Hint Constructors value.
(** Extending substitution to handle the new syntax of terms is
straightforward. *)
Fixpoint subst (x:id) (s:tm) (t:tm) : tm :=
match t with
| tvar x' =>
if beq_id x x' then s else t
| tapp t1 t2 =>
tapp (subst x s t1) (subst x s t2)
| tabs x' T t1 =>
if beq_id x x' then t else tabs x' T (subst x s t1)
| tnat n =>
t
| tsucc t1 =>
tsucc (subst x s t1)
| tpred t1 =>
tpred (subst x s t1)
| tmult t1 t2 =>
tmult (subst x s t1) (subst x s t2)
| tif0 t1 t2 t3 =>
tif0 (subst x s t1) (subst x s t2) (subst x s t3)
| tunit =>
t
| tref t1 =>
tref (subst x s t1)
| tderef t1 =>
tderef (subst x s t1)
| tassign t1 t2 =>
tassign (subst x s t1) (subst x s t2)
| tloc _ =>
t
end.
Notation "'[' x ':=' s ']' t" := (subst x s t) (at level 20).
(* ################################################################# *)
(** * Pragmatics *)
(* ================================================================= *)
(** ** Side Effects and Sequencing *)
(** The fact that we've chosen the result of an assignment
expression to be the trivial value [unit] allows a nice
abbreviation for _sequencing_. For example, we can write
r:=succ(!r); !r
as an abbreviation for
(\x:Unit. !r) (r:=succ(!r)).
This has the effect of reducing two expressions in order and
returning the value of the second. Restricting the type of the
first expression to [Unit] helps the typechecker to catch some
silly errors by permitting us to throw away the first value only
if it is really guaranteed to be trivial.

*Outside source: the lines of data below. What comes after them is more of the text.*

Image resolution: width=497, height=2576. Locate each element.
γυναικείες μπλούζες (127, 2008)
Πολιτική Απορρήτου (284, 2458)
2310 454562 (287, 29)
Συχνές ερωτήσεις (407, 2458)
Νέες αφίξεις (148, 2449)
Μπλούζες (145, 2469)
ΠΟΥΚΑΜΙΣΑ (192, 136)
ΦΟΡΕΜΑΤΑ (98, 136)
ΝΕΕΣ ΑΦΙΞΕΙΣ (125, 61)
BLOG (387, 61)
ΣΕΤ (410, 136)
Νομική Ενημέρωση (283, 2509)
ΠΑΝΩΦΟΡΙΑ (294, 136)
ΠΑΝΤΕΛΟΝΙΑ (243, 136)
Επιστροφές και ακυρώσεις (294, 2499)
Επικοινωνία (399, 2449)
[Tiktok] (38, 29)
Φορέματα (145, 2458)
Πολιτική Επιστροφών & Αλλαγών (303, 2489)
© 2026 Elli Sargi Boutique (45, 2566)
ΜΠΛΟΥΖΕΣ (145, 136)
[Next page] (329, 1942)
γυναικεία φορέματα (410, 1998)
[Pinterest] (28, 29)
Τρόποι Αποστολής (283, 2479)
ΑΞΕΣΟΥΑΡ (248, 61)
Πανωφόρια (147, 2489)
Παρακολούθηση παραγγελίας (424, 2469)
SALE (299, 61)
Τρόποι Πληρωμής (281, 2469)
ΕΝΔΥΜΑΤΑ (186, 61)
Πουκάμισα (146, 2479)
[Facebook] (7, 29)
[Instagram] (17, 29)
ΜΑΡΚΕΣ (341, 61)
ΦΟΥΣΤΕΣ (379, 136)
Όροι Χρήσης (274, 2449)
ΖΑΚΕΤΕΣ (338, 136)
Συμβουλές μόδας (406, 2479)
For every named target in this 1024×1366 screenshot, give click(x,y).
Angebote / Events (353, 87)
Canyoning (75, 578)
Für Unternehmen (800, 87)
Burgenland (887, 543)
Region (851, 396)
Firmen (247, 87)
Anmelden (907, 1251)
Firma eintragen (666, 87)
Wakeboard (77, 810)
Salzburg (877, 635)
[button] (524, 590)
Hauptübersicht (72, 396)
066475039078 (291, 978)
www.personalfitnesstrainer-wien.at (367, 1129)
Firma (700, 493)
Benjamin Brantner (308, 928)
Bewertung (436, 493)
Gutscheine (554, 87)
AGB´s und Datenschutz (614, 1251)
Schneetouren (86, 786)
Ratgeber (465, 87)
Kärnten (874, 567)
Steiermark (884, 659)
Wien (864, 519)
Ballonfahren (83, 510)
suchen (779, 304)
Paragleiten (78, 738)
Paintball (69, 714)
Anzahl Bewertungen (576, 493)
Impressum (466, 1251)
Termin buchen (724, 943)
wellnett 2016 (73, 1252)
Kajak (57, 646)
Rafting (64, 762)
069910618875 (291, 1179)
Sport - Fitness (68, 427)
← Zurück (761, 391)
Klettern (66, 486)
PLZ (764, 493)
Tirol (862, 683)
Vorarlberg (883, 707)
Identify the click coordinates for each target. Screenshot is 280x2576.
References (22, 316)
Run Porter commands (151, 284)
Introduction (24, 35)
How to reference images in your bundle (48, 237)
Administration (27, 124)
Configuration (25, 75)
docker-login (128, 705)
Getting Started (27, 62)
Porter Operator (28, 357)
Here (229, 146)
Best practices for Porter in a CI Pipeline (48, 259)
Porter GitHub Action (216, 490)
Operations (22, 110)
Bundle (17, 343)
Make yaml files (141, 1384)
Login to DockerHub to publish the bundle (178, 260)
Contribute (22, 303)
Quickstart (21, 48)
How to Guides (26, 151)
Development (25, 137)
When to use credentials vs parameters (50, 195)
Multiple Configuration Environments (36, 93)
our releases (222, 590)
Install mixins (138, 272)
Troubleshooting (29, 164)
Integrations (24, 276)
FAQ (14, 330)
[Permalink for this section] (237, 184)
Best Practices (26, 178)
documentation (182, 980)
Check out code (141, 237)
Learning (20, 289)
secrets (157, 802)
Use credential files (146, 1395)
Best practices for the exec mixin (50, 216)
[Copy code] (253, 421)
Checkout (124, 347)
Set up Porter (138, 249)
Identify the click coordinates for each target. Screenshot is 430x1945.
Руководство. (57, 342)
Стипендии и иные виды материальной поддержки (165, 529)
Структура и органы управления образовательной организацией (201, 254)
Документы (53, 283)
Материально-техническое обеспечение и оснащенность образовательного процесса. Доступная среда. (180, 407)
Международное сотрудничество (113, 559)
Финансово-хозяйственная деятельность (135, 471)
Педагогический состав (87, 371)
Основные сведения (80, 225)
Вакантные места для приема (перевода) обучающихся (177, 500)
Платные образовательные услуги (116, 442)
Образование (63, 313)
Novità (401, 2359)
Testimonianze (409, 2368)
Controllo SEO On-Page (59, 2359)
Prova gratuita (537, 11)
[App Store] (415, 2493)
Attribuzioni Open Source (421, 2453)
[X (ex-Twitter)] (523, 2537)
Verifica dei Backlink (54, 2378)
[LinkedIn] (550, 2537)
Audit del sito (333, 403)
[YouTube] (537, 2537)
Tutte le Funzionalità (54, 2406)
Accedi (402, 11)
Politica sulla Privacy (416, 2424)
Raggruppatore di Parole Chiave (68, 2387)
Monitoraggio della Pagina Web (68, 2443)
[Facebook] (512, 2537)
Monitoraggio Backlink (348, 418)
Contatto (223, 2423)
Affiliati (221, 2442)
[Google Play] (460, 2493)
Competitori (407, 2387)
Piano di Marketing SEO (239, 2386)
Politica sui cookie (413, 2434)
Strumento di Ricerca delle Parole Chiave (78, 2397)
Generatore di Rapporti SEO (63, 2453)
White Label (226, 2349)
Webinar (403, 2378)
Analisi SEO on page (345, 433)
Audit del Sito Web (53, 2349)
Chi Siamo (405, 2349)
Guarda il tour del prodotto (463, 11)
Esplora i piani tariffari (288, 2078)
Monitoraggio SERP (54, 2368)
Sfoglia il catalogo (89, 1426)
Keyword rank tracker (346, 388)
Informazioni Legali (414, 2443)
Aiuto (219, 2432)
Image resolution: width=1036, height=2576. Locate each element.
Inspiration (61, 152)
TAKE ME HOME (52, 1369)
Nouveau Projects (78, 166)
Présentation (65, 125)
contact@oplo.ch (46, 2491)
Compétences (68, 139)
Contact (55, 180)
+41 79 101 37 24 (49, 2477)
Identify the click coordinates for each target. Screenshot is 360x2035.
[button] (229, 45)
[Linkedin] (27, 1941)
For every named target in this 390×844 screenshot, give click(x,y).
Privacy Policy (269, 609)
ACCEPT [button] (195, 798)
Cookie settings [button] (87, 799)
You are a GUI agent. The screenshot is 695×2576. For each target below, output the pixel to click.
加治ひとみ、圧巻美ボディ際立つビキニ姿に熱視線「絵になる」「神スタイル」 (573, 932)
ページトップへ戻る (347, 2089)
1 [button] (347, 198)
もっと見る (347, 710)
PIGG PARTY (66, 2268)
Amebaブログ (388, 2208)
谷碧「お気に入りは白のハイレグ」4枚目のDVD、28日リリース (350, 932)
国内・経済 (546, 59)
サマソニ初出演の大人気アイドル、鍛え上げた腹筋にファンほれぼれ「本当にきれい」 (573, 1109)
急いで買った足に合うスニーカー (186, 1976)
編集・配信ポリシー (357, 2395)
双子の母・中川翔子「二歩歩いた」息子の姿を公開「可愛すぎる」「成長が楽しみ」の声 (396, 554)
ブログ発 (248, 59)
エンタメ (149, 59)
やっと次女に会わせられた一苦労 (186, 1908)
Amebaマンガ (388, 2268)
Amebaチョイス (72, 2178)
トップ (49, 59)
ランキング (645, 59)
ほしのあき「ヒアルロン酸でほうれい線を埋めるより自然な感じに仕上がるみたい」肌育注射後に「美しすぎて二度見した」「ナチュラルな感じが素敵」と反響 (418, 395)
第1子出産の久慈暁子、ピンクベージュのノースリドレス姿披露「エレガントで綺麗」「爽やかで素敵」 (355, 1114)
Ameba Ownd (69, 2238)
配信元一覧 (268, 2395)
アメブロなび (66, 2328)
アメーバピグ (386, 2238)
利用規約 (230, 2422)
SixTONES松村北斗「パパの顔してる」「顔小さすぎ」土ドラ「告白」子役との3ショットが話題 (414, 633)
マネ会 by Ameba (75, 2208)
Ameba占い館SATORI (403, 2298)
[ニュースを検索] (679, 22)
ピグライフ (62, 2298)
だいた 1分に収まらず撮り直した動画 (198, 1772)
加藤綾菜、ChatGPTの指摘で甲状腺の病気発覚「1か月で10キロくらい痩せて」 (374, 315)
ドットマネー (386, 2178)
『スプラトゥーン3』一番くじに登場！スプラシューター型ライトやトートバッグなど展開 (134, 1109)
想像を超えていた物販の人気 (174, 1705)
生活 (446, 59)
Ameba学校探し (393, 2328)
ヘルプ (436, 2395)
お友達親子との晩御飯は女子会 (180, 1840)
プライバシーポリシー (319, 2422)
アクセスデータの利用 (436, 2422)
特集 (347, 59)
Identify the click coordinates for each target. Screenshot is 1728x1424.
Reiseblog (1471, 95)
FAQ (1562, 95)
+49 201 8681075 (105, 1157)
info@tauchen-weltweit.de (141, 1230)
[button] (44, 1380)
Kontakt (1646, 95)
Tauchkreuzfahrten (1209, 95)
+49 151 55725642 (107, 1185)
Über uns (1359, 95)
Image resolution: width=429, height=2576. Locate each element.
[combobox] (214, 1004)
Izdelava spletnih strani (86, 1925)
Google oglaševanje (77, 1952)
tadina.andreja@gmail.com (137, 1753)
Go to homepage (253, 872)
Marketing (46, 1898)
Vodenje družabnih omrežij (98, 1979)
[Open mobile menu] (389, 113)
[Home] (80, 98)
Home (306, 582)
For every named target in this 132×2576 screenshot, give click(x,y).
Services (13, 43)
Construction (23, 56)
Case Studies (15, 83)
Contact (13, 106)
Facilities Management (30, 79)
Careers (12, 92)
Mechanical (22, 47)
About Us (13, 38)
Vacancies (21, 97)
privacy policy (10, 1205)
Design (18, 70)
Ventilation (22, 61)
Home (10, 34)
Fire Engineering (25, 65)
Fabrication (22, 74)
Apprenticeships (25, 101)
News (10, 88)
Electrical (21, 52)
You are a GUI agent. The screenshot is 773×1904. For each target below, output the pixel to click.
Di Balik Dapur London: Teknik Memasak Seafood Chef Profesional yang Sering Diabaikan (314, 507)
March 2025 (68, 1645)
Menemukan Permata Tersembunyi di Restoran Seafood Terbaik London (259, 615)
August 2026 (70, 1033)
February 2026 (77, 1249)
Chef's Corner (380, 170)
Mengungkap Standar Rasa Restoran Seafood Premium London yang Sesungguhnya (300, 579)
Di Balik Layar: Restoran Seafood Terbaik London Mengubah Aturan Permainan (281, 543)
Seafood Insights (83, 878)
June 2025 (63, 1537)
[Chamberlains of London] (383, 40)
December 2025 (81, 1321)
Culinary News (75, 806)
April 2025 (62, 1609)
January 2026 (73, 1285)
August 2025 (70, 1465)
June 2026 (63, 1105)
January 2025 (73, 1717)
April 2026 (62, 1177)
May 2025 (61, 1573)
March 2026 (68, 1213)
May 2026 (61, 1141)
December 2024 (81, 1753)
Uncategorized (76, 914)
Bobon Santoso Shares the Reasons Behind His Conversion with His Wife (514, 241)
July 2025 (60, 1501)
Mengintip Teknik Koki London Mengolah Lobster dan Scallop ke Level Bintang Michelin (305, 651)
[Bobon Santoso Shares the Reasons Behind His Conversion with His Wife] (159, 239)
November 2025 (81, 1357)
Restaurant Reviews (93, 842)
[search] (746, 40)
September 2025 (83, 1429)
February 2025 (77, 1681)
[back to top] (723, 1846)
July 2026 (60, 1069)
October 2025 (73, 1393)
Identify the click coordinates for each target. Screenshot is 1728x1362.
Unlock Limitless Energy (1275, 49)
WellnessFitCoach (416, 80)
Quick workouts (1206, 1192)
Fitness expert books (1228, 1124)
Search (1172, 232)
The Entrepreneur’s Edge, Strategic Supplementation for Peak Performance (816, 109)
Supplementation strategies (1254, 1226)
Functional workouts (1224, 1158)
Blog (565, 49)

Notice that, if the second expression is also an assignment, then
the type of the whole sequence will be [Unit], so we can validly
place it to the left of another [;] to build longer sequences of
assignments:
r:=succ(!r); r:=succ(!r); r:=succ(!r); r:=succ(!r); !r
*)
(** Formally, we introduce sequencing as a _derived form_
[tseq] that expands into an abstraction and an application. *)
Definition tseq t1 t2 :=
tapp (tabs (Id 0) TUnit t2) t1.
(* ================================================================= *)
(** ** References and Aliasing *)
(** It is important to bear in mind the difference between the
_reference_ that is bound to some variable [r] and the _cell_
in the store that is pointed to by this reference.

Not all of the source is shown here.